Pian piano il progetto ha preso forma cercando di assumere una certa logica di percorso. Salendo da Outrefer, lungo l’avvicinamento, si trova un evidente pilastro solcato da una via (*Pilastro Neri-Camilla*) che sbuca esattamente sul sentiero per il Paretone del Fer. Ho pensato quindi che potesse essere una bella variante per avvicinarsi al *Trittico*. Inoltre il suddetto Pilastro era stato presentato sulla relazione dei primi salitori come l’inizio di un percorso che continua lungo una cengia verso il Pian Bosonin e termina con una via sulle Placche del Pian (*Eclissi di Venere*).
Quindi, combinando i due percorsi, ne è uscito uno più lungo, articolato e con una sua logica.
Ci tenevo poi a realizzare questo concatenamento anche per un motivo particolare. Quest’estate è scomparso un collega - Roberto Giovanetto - uno dei principali artefici del *Trittico del Fer*: purtroppo non ho avuto modo di approfondire la sua conoscenza, solo qualche scambio di mail e di telefonate. Comunque una persona squisitamente gentile ed umile, con una grande passione per l’arrampicata.

In 9 ore e 40 minuti (andata e ritorno da Outrefer), Alessandra ed io abbiamo portato a termine questo percorso beneficiando di una bellissima giornata autunnale con clima ideale. Non si tratta sicuramente di un record o di un primato, semplicemente una giornata di arrampicata vissuta intensamente nello stile che più mi piace: leggero, veloce ed efficace.
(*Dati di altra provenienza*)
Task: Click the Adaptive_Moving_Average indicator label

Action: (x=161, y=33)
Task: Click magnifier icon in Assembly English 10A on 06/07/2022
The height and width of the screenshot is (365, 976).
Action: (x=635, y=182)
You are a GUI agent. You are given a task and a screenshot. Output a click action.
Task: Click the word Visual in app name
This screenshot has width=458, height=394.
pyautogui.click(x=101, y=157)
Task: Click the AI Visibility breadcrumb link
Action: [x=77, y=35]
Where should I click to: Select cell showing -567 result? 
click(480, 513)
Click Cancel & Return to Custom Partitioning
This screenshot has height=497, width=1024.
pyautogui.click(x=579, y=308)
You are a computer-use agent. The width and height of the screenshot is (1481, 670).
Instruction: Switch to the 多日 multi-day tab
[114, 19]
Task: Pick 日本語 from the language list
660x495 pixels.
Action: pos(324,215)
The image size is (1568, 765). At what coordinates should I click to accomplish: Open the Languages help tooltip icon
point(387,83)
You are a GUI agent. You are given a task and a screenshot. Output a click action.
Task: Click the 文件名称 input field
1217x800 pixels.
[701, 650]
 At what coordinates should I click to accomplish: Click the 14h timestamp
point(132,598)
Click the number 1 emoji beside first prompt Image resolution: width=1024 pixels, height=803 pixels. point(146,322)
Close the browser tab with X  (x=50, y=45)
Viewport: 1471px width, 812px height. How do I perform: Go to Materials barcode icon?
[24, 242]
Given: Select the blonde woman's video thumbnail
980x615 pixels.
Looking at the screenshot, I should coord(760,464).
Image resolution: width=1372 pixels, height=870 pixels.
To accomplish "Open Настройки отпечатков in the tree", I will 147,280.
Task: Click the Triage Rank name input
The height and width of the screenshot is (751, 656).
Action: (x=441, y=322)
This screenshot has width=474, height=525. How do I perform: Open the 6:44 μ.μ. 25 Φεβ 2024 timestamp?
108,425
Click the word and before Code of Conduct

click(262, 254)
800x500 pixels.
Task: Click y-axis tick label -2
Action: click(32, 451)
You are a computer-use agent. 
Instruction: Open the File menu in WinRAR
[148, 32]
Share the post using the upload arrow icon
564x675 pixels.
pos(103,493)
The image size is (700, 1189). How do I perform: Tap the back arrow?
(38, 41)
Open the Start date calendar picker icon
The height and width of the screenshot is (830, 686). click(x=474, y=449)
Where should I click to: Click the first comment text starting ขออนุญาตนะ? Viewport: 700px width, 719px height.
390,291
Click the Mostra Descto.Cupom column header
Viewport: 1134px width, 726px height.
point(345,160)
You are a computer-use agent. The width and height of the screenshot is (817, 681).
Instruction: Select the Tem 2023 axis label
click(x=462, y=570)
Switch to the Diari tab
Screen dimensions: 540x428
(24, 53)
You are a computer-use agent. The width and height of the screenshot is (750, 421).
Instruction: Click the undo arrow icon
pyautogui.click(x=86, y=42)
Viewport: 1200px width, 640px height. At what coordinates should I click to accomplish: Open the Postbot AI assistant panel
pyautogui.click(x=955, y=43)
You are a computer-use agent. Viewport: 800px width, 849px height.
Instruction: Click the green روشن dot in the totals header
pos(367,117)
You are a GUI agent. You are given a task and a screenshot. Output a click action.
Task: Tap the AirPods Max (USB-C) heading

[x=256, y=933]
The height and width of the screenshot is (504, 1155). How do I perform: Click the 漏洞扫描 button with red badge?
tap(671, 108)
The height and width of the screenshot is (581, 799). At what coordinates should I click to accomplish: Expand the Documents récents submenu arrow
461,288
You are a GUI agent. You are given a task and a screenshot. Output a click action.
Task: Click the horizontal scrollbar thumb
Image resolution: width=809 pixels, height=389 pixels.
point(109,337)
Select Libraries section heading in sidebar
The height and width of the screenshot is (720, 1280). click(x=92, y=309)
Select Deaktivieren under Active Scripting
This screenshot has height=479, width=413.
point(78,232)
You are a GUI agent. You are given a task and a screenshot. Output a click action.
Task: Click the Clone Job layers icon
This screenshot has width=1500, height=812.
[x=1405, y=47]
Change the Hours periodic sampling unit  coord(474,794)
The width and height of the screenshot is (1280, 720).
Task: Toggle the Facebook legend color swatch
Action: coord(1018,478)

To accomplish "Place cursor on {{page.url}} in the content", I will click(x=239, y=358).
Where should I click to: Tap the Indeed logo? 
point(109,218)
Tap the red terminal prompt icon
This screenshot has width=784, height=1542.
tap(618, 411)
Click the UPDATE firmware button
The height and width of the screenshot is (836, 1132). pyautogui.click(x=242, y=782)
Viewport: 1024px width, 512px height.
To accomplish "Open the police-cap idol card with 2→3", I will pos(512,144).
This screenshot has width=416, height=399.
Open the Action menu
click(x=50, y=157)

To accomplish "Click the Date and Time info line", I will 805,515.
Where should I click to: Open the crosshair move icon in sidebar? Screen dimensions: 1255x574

E con un pensiero rivolto a chi era particolarmente legato a questa zona: ciao Roberto...

Le vie percorse sono, nell’ordine:
- *Pilastro Neri-Camilla* (250 m, 6b+ max, 5b obbl.)
- *Superfer* (300 m, 7a max, 6c obbl.)
- *Sorpasso a sinistra* (275 m, 6c max, 6b obbl.)
- *Dolcefer* (230 m, 6a+ max, 5b obbl.)
- *Eclissi di Venere* (230 m, 6a max, 5c obbl.)
Per un totale di 42 lunghezze di corda e 1300 metri di sola arrampicata.

Questa, in dettaglio, è stata la nostra tempistica:
- Outrefer: ore 7.20;
- base *Pilastro Neri-Camilla*: ore 8;
- cima *Pilastro Neri-Camilla*: ore 8.40;
- base *Superfer*: ore 9 (2.15 ore per salire e scendere la via, con risalita per disincastrare una doppia...);
- base *Sorpasso a sinistra*: ore 11.30 (2 ore per salire e scendere la via);
- base *Dolcefer*: ore 14 (1 ora per salire e scendere la via);
- base *Eclissi di Venere*: ore 15.30 (50 minuti per salire e scendere la via);
- rientro per il Pian Bosonin;
- Outrefer: ore 17.


Preparativi a Outrefer prima di partire

*Pilastro Neri-Camilla*... conserva lunga

Il sole sorge quando sbuchiamo in cima al *Pilastro Neri-Camilla*

E via con il primo tiro di *Superfer*

Ultimi metri di *Superfer*

Giù da *Superfer*... su per *Sorpasso a sinistra*

Nella parte mediana di *Sorpasso a sinistra*

Ultimi metri anche per *Sorpasso a sinistra*

Ale all’attacco di *Dolcefer*, terza via del *Trittico*...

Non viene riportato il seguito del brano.